I have a close friend that doesn’t believe in a god. He, like many of our contemporaries, thinks that to believe in God is to believe in a god. And so then it is more of a game of pick and choose. Evidentally most people do this based on culture and preference. They chose a god and it serves a purpose.
Maybe it helps them think everything happens for a reason so that they can be comforted by fatalism. Maybe it is a god that conveniently indulges their infidelities or justifies their violence or predjudice. Or maybe it is a god they don’t even know they worship, a god like Eros in a new disguise at the desk-altar of porn.
Whatever it is people choose a god and it works for them. And it is great but the catch is that you have to be dumb enough to do this. But, if you are smart you are kinda screwed because you realize that’s a fiction. So then in your rejection of gods and other fictions you aren’t left with much.
This can be pretty bleak because then you become the god, your fancies do, your reason does, your self does. Your understanding is your god at this point and transcendence is at best a brain state brought about by practices or ideas that your contrive. Your god is a closed loop within your own subjectivity. And this is seen as much more enlightened than the worship of Zeus. Clearly Zeus had greater explanatory power than a human subject!
But we were not wrong in rejecting Zeus, nor are we wrong in rejecting human subjectivity as gods. In fact we weren’t wrong in rejecting gods period. Because gods are not what monotheists worship. In fact to be a monotheist is to engage in a path of progressive purification of the gods and gods as such. It is a path that rejects every god. In that sense it is quite similar to atheism.

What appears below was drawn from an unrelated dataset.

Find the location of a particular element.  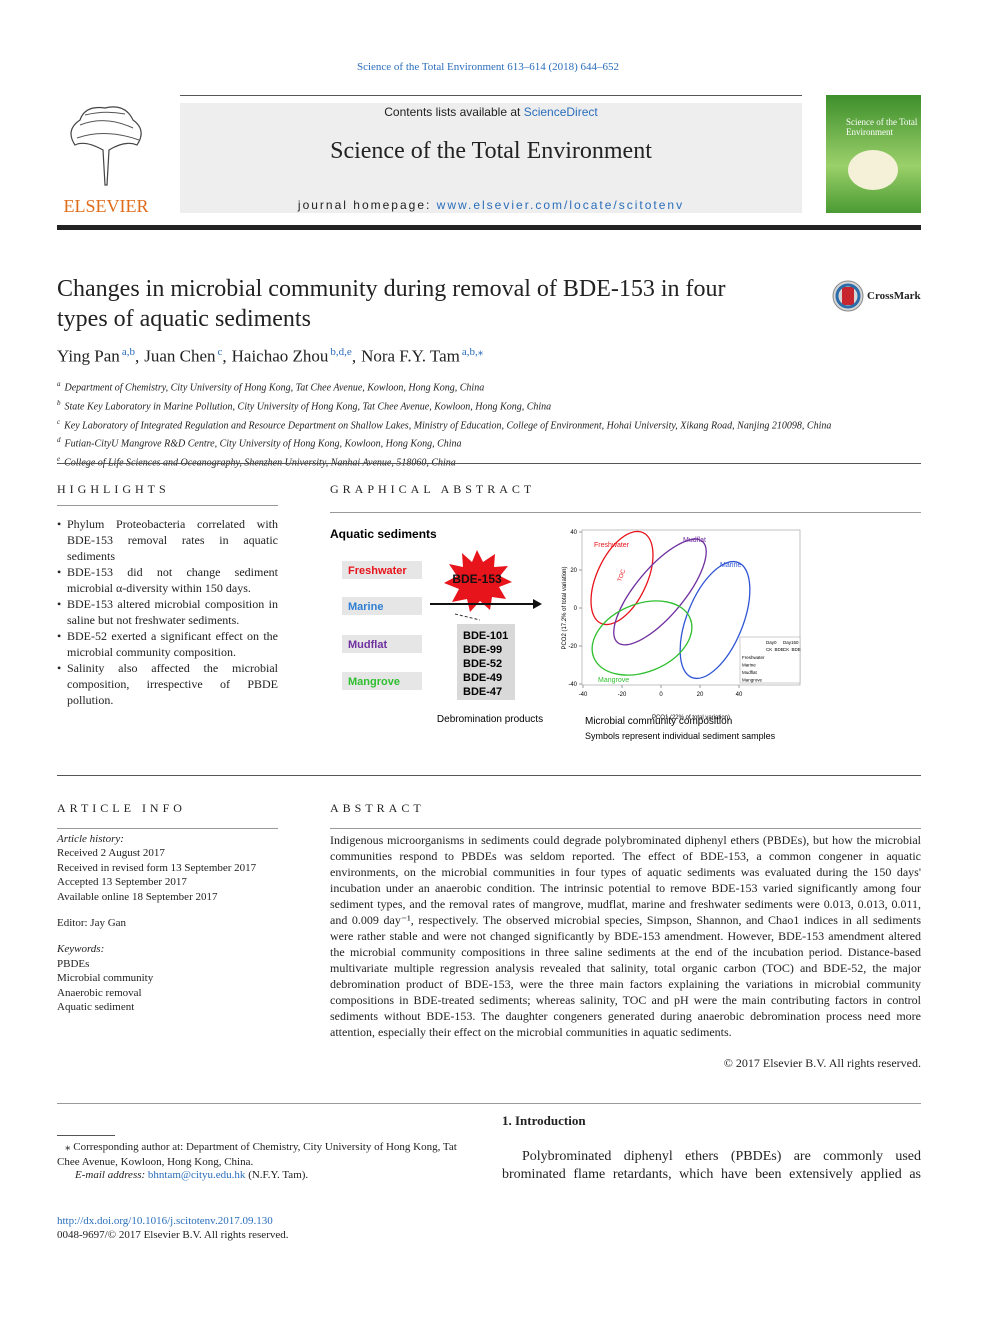

author-name: Juan Chen is located at coordinates (180, 356).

But its rejection of every god is purposeful because it is not focused on a god or a being at all but rather the source of all being, being as such. God, as understood in monotheism, is not a god or a being, not even a supreme being. God doesn’t belong to a category of being rather God is that uncontingent creative ground from which beings that can be categorized are ultimately dependent. This fundamental reality doesn’t exist in time or space like gods do but rather is the fundamental cause of both time and space. This reality isn’t conceptual, in fact it can’t be conceived. To conceive it is to distort it. It is the origin and end of the totality of compounded or contingent realities.
It is the ground that when posited prevents the notion of an infinite regress of beings without there being being as such to give being to beings. It is the ground but it is also the end, the telos of the totality of all contingent reality.
This is not a god, no, not even a power, or a place, or state, or a change. Instead when we say God we are rejecting all of that. What we are affirming is that there is an immaterial ground and end to the entirety of everything that is. It is this divine reality which alone is worthy of worship truly because it transcends every conception, because it retires every god and every reality that falls infinitely short of it. It will always evade classification and be beyond conception, it will always be disfigured by our concepts. As soon as it becomes a god we have lost it entirely.
As the ground of all that is we say that it creates ex nihilo, that is, out of nothing. But, it is not nothing. But neither is it some thing. It is what creates the conditions for the possibility of thingness as such and requires no thing but its own selfsame reality to do this.
So, with my atheist friend, I don’t believe in a god or gods either. But, I believe the reality we commonly call God is the most reasonable explanation for being and beings as such. To believe in this understanding of God is a rejection of the gods. Pagans understand this.